Feast of the Assumption of the Blessed Virgin Mary

From Three to Get Married, by Fulton J. Sheen:
The Church reminds poor mortals with their weak bodies to keep their eyes on heaven, for there are two human bodies there: the Body of our Lord through His Ascension, and the body of the Blessed Mother through her Assumption. On the fifteenth of August, each year, the Church commemorates the taking up of the holy body and soul of Mary into Paradise, where she was crowned as Queen of Angels and Saints. The Church does not teach that Mary did not die, but only that her body did not suffer corruption. If our Lord did not disdain to take on the sufferings of life to purify them, and the pang of death in order to conquer it, He would not dispense His own Mother from them. If He, the new Adam, would drink the chalice of sufferings, she, the new Eve, must have a share in them. But though she died, her body was not corrupted but assumed into heaven. The primal penalty of sin was the dissolution of the body: "Dust thou art, and unto dust shall thou return" (Gen. 3:19). But if corruption was the penal consequence of original sin, it follows that she who was preserved from original sin should also be preserved from its penalty, namely, corruption. Quite apart from the ancient Christian tradition concerning her Assumption, it hardly seems fitting that she, who gave the world Him Who conquered death, should herself be completely under its heel. Should not He Who, by His own Divine power, rose from the dead, use that same power to preserve His Mother from the grave, so that His Resurrection and Ascension should have their counterpart in a lower level in the Assumption of His Blessed Mother?

She was the flesh-girt garden of the new Adam, and it is unthinkable that the heavenly Gardener, once He had gathered His human life from her as a garden, should suffer it to be overrun by dust. The chalice that contains the Blood of Christ does not become a profane cup when once the wine of life is drunk. Only holy hands may touch it. There is no reason to believe that, once He conquered sin by His Resurrection and ascended to the glory at the right hand of the Father, He could forget the one who had given Him a human nature. A son remembers his mother even more in triumph than in battle. He spoke to her in the battle of Calvary; then He should not forget to call her to himself in the triumph of His Ascension. He Who received the hospitality of this spiritual Bethlehem would not be an ungrateful Host. As the homes in which great men were born are preserved for posterity, so His Home (which she is) would be preserved for eternity. If the innkeeper had only given shelter to that maid on Christmas night, history would never have forgotten his name.
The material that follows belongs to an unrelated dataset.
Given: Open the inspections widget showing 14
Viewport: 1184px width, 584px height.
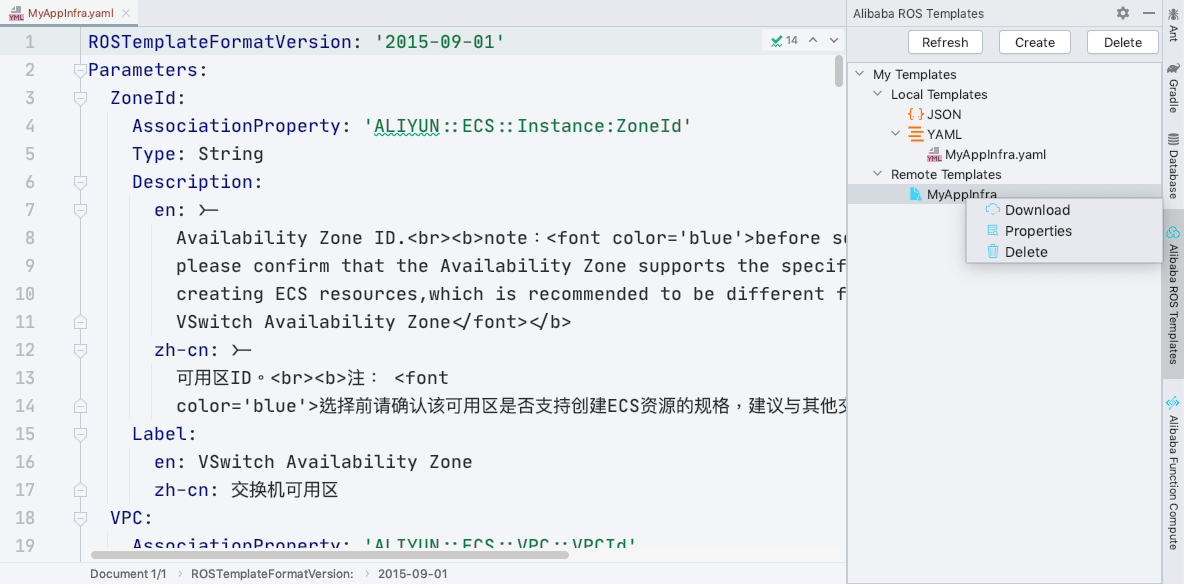Looking at the screenshot, I should click(784, 41).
It is incredible then that she who housed Him should not have immortality, not of name only, but of body and soul. If He Who conquered death ascended into Heaven to be a mediator between God and man, then should not she, who received the high summons to share in His Redemption, be near Him now in Heaven, to mediate between His power and our needs, as she did at Cana? Certainly she who begot Him Who empties all sepulchers should not herself be one of its first inhabitants. Corruption ought not touch her who begot our incorruptibility, nor should she whose virginity He preserved in motherhood be now a virgin body despoiled and ravished by death. Eve, our first mother, lent her ear to the tempting Satan and justly was returned again to dust, but Mary, our new Mother, who lent her ear to the Holy Spirit, could not be the prey of the self-same dust.

A church once consecrated may not be delivered over to profane use, nor shall the temple of the living God be profaned by the dust. Die indeed she ought, for she should have no other law than that to which her Son was subject; but corrupted she should not be, for she gave birth to Him Who broke the jaws of death. For a member of the human race, death was normal. Clothed with the power of God, dissolution would be abnormal. There are only two empty tombs in all the world: the tomb where the Resurrection and the Life was buried for three days, and the tomb where the Mother of the Resurrection and the Life was laid when she fell asleep in the love of the Lord. Mary's empty tomb was to woman what Christ's empty tomb was to man, with this difference: that only through His power was her tomb made empty.